Memetik Ilmu Kehidupan: Perjuangan Pasca Kampus
Setiap mahasiswa yang sedang di penghujung semester akhir
mungkin sudah membayangkan bagaimana dirinya tengah mengenakan baju agung serba
hitam melalui prosesi pemindahan pita guna membayar semua peluhnya selama
berlelah-leha (nggak typo kok) di kampus. Ketika itu semua terasa indah
sekaligus mendebarkan. Tapi, semua itu berubah setelah ijazah dan transkrip
nilai sudah ada di tangan.
Mau dibawa kemana gelarmu?
Sebagian orang memprioritaskan untuk terjun ke dunia kerja.

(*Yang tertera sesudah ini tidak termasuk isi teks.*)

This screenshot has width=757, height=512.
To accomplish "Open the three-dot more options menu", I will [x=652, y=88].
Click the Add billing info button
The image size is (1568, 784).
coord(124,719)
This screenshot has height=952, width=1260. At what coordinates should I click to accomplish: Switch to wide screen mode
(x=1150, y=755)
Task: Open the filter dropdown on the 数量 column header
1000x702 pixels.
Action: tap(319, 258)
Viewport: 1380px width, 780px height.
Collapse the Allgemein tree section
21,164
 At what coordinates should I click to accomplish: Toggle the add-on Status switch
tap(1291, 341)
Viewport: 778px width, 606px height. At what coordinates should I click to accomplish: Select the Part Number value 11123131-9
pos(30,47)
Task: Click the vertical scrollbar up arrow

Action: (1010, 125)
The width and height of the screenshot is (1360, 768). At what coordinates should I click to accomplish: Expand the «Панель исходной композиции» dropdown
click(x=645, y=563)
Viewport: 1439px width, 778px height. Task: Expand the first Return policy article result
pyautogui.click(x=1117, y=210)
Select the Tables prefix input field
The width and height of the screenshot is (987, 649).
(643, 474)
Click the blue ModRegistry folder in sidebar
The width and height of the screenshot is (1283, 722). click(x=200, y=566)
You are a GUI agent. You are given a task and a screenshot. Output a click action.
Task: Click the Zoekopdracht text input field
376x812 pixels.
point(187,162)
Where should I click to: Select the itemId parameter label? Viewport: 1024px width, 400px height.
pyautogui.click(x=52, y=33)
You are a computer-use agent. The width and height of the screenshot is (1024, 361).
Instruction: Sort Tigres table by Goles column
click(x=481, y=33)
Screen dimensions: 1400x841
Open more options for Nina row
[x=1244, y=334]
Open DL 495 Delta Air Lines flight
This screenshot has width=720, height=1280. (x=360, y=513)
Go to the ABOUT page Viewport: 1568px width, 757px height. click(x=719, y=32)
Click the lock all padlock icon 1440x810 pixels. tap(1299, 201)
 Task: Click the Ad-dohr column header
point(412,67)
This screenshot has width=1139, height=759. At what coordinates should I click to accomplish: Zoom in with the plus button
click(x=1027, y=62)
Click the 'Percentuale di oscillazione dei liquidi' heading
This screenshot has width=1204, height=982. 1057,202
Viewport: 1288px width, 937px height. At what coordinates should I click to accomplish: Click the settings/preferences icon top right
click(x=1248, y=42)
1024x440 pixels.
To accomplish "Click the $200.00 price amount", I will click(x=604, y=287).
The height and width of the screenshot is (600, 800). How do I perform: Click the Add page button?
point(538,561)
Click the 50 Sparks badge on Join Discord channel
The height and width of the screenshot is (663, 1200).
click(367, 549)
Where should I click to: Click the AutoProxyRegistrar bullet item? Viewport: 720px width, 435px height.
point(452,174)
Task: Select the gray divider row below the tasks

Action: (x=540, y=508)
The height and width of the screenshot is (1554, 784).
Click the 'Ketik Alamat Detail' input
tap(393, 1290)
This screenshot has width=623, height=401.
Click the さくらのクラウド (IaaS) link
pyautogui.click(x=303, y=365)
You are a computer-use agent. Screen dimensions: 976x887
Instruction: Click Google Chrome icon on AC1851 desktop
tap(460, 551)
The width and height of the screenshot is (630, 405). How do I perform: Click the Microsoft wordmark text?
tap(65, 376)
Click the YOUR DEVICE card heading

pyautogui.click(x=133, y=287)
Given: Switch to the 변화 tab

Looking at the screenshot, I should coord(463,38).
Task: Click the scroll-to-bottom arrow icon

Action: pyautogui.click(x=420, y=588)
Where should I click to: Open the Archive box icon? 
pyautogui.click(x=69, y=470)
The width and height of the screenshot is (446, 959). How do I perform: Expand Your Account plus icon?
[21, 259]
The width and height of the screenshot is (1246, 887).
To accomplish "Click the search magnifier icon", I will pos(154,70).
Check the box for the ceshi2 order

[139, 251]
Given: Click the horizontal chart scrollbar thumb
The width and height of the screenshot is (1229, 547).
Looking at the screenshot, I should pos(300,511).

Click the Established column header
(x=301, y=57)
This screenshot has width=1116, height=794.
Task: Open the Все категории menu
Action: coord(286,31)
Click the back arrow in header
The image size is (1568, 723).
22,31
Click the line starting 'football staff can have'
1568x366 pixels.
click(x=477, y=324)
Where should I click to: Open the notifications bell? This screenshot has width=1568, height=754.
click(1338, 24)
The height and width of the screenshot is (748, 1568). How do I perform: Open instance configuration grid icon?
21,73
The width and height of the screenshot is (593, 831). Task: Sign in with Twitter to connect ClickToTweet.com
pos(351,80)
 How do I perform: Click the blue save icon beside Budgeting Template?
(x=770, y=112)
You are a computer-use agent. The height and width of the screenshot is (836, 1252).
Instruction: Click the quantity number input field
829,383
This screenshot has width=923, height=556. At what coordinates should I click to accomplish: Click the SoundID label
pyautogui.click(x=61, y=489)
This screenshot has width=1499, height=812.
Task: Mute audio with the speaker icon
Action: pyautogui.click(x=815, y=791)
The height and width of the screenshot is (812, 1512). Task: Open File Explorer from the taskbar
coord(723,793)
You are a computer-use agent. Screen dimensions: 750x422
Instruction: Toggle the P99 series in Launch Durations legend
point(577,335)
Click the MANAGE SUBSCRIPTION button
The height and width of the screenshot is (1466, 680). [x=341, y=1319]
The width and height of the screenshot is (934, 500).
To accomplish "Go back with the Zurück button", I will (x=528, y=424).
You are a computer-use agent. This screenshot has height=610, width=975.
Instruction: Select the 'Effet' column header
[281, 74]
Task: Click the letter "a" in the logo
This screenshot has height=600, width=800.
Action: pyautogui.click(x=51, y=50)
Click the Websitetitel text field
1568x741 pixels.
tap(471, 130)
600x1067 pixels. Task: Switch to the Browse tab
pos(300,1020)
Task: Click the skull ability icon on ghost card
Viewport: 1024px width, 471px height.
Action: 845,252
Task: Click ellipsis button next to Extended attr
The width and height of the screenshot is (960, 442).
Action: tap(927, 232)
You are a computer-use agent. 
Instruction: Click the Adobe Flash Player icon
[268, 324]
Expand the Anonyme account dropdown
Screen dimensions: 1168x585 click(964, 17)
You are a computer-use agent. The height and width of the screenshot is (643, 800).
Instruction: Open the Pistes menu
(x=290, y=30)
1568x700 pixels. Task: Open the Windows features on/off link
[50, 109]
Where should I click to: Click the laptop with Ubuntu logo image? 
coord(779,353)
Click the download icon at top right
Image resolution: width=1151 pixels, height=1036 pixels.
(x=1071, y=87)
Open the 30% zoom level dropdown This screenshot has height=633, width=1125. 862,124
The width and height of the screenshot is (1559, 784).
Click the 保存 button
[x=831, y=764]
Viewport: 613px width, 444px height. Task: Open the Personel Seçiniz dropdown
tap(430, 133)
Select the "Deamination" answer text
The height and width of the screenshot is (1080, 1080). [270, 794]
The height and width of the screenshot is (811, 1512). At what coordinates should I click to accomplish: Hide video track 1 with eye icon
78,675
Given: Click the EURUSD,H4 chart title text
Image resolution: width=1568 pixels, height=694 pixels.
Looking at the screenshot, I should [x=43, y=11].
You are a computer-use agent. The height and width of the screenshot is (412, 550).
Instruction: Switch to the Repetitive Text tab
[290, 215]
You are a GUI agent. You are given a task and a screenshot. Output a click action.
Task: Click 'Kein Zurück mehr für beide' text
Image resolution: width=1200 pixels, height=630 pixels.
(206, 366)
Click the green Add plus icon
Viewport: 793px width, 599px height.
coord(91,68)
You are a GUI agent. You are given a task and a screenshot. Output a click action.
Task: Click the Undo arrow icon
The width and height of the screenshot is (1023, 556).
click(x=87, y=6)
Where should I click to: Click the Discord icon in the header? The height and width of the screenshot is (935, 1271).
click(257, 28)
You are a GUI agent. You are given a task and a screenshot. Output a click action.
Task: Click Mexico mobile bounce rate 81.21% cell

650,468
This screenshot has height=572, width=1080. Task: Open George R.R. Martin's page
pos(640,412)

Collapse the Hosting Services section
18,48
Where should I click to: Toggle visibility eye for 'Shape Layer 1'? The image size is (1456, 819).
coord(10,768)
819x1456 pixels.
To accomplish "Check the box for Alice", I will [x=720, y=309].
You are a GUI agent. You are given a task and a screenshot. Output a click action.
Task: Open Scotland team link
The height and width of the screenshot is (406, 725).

Sebagian lagi memilih untuk lanjut ke jenjang pendidikan berikutnya. Sebagian
lagi ingin kerja, tapi jika takdir belum mengizinkan ia masih memiliki dukungan
keluarga untuk lanjut kuliah. Maka tulisan ini hanya akan mengulik mengenai
sebagian orang yang hanya memiliki dua pilihan: kerja di dunia profesional atau
jadi pegawai magang orang tua di rumah.
Setelah menikmati euphoria
wisuda, istirahat sejenak di rumah ataupun pergi liburan, isi dompet mulai
menipis karena beasiswa putus, kuota data mulai mencekik hingga terpenjara
dalam dunia diri sendiri, mulai muncul pertanyaan dari penduduk rumah: mau
diapakan ijazahmu?
Bukan tak mencari pekerjaan, hanya saja belum kebagian
rezeki tempat kerja. Apalagi bagi orang-orang yang ngotot mau kerja sesuai
dengan hobinya, atau yang mempertahankan idealismenya untuk menghindari
beberapa tempat yang tidak sesuai dengan hatinya, itu semua butuh kesabaran
ekstra untuk mendapatkannya. Perjuangan berebut tempat dengan angkatan kerja
sejagat Indonesia ini pun jika dipikirkan bukanlah perkara yang mudah. Tapi
tenang, sebagai insan yang percaya dengan Yang Maha Mengatur Hidup, itu
bukanlah suatu batu besar yang menghadang jalan.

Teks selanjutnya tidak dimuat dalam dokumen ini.